CLAMP · Deciphering Membrane Compartmentalization in Protein-Misfolding Bacterial Dysfunction to Re-Sensitize Multi-Drug Resistant Pathogens.

Multi-drug resistant (MDR) bacterial infections threaten all the advances in modern medicine after the industry nearly abandoned antibiotic development and no mechanism to suppress antibiotic resistance has been found. However, our results indicate that this mechanism does exist and is conserved in functional membrane microdomains (FMM) in all prokaryotes. We discovered bacterial FMM, akin to eukaryotic lipid rafts, and demonstrated their crucial role in preserving proteins correctly folded at no ATP cost. FMM are essential for pathogens survival during infections thus, FMM perturbation causes the bacterial proteome to collapse, particularly affecting heterologous proteins responsible for MDR. This leads to attenuated infections and additionally re-sensitizing MDR pathogens to antibiotics.
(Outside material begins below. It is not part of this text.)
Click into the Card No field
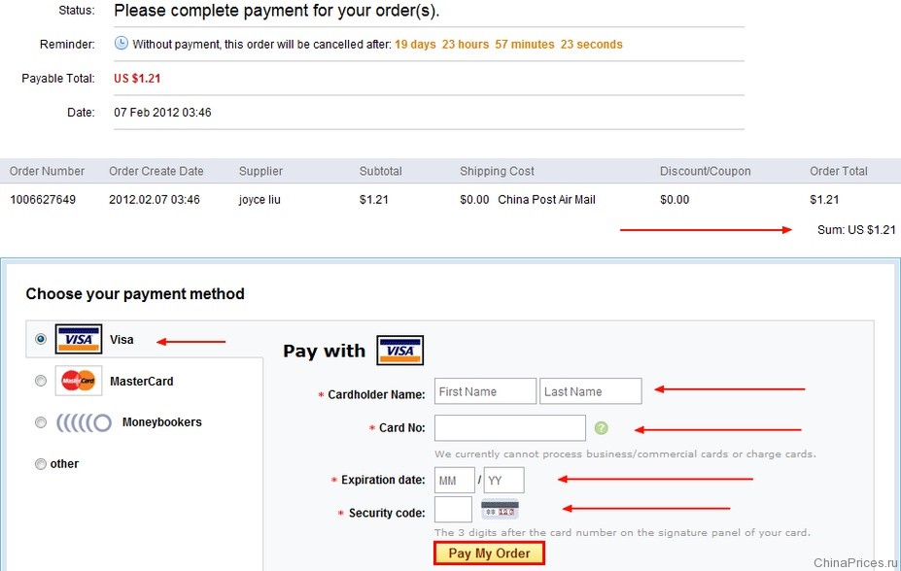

Studying FMM will transform our understanding of cellular membrane organization and its connection to protein misfolding disorders. Accordingly, this proposal will undertake an ambitious molecular characterization of FMM and its impact on bacterial proteostasis, and we will apply this knowledge to bring closer to the clinic a battery of anti-FMM drugs that target FMM to reactivate antibiotics against MDR infections. To achieve this, a first structural goal will describe FMM molecular organization, how FMM operate to prevent protein misfolding, and the molecular principles driving the assembly of membrane microdomains in cells. Secondly, a functional goal will describe the mechanism of proteome stabilization independent of ATP and its crucial role in pathogenesis. Finally, an applied goal will be to implement anti-FMM drugs to eliminate MDR infections and re-sensitize them to conventional antibiotics. This proposal unveils a new frontier in understanding the cellular programs for membrane compartmentalization, their connection to protein-misfolding cellular dysfunction, and the possibility of applying this knowledge to revitalize classical antibiotics against MDR infections.